Texte fourni
——

Questions relatives aux droits de l'homme

08-11-1999 Déclaration

Assemblée générale des Nations Unies, 54e Session, Troisième Commission, point 116 de l'ordre du jour. Déclaration du Comité international de la Croix-Rouge (CICR), New York, 8 novembre 1999

Monsieur le Président,

  • Refuser la fatalité de la guerre et lutter sans relâche contre ses causes profondes ;

  • exiger de tous ceux qui sont engagés dans des conflits armés, et de tous ceux qui peuvent influer sur leurs cours, d'assurer le respect des principes élémentaires d'humanité et des règles du droit international humanitaire ;

  • épargner aux civils les affres de la guerre ;

  • développer les relations entre individus, peuples et nations sur les fondements des Conventions de Genève, à savoir le respect de la dignité humaine en toute circonstance, la compassion pour ceux qui souffrent, et la solidarité.

——

Données fournies
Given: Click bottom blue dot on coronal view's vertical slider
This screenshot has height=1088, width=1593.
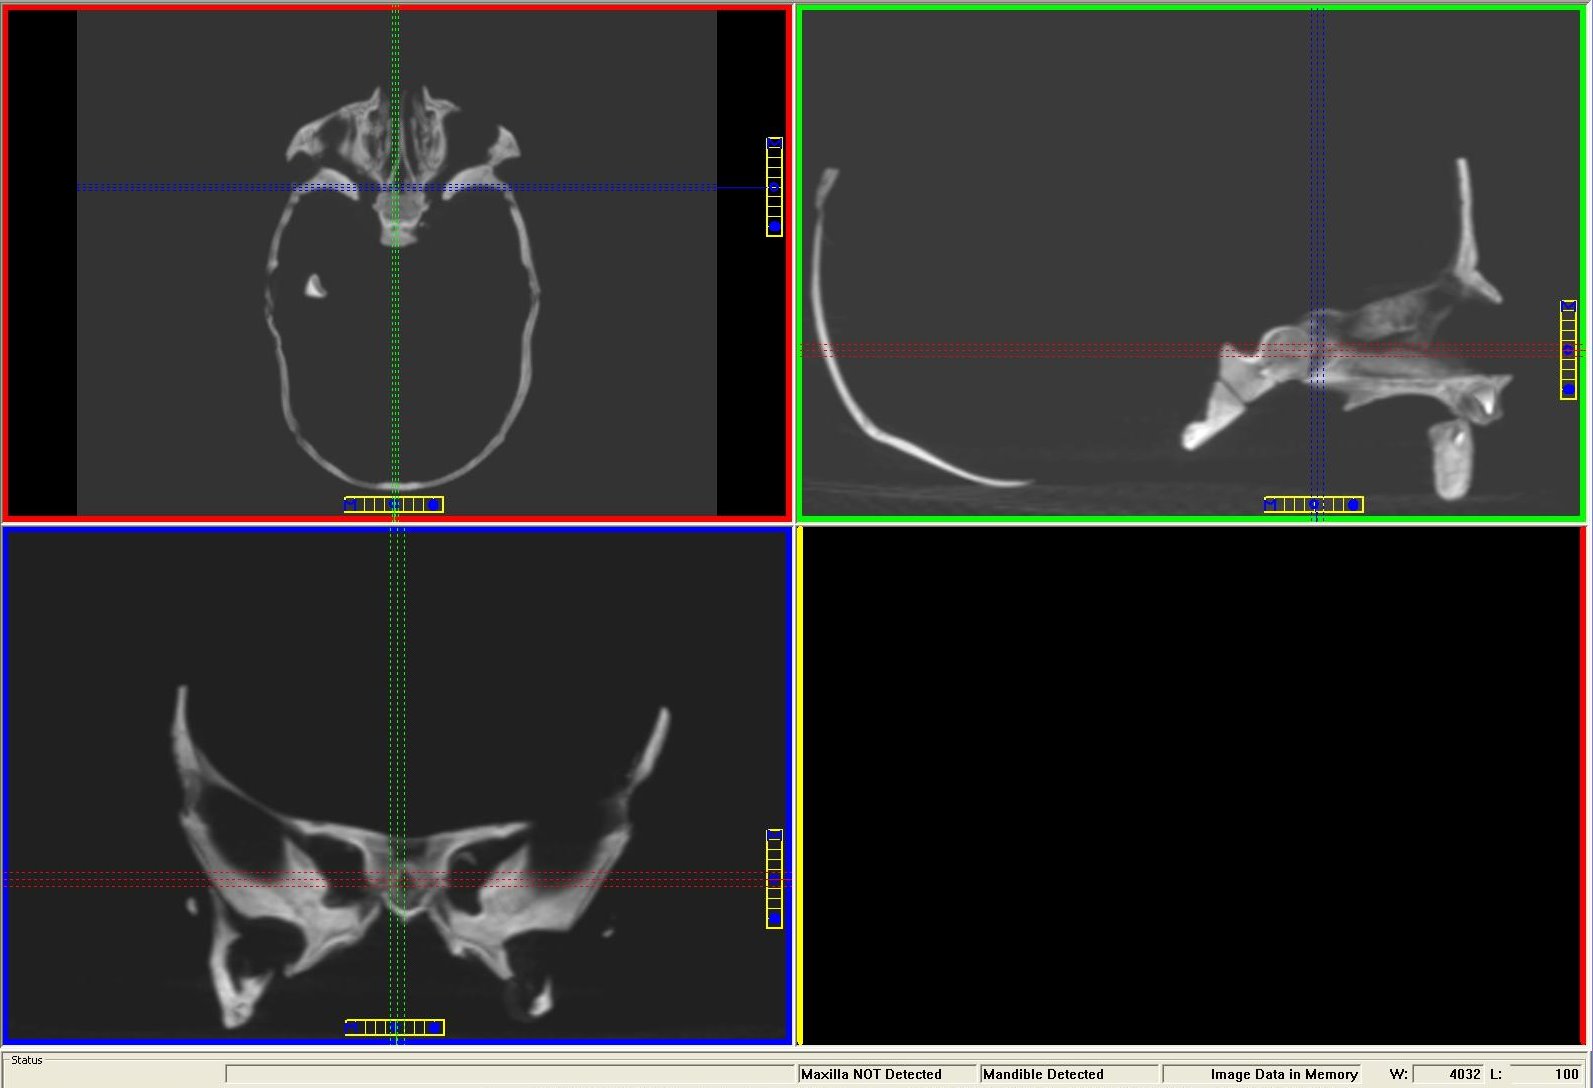Looking at the screenshot, I should (x=774, y=918).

——

Objectif A
D'après la déclaration du CICR devant l'Assemblée générale, dans quelle ville et à quelle date a-t-elle été prononcée ?
Objectif B
Poursuivez la déclaration du CICR devant l'Assemblée générale après le dernier point de sa liste.

Réponse rédigée A
À New York, le 8 novembre 1999.

Réponse rédigée B
Telle est la teneur de l'appel lancé à tous les citoyens, peuples et gouvernements du monde, le 12 août dernier par 14 éminentes personnalités, dont le Secrétaire général des Nations Unies, lors de la commémoration du cinquantenaire des Conventions de Genève.

Monsieur le Président,

L'an dernier c'est le cinquantième anniversaire de la Déclaration universelle des droits de l'homme que le monde célébrait.

Ces deux jalons de l'histoire sont venus rappeler, si besoin en était, que ces deux branches du droit international se renforcent tout en demeurant distinctes. Nous reprendrons l'image qui décrit le droit humanitaire et le droit des droits de l'homme comme les deux béquilles sur lesquelles doivent pouvoir s'appuyer les victimes des conflits armés.

C'est donc avec grand intérêt que le Comité international de la Croix-Rouge (CICR) a pris connaissance du rapport de Mme Mary Robinson, Haut Commissaire des Nations Unies pour les droits de l'homme.

Ce rapport met en lumière la nécessaire complémentarité des activités de nos deux organisations. Celles-ci oeuvrent, avec leurs mandats et les modalités de travail qui leur sont propres, à la sauvegarde de la dignité humaine. C'est précisément dans le but de renforcer l'interaction qu'un dialogue à haut niveau avec le Haut Commissaire, second du genre, s'est tenu récemment au siège du CICR.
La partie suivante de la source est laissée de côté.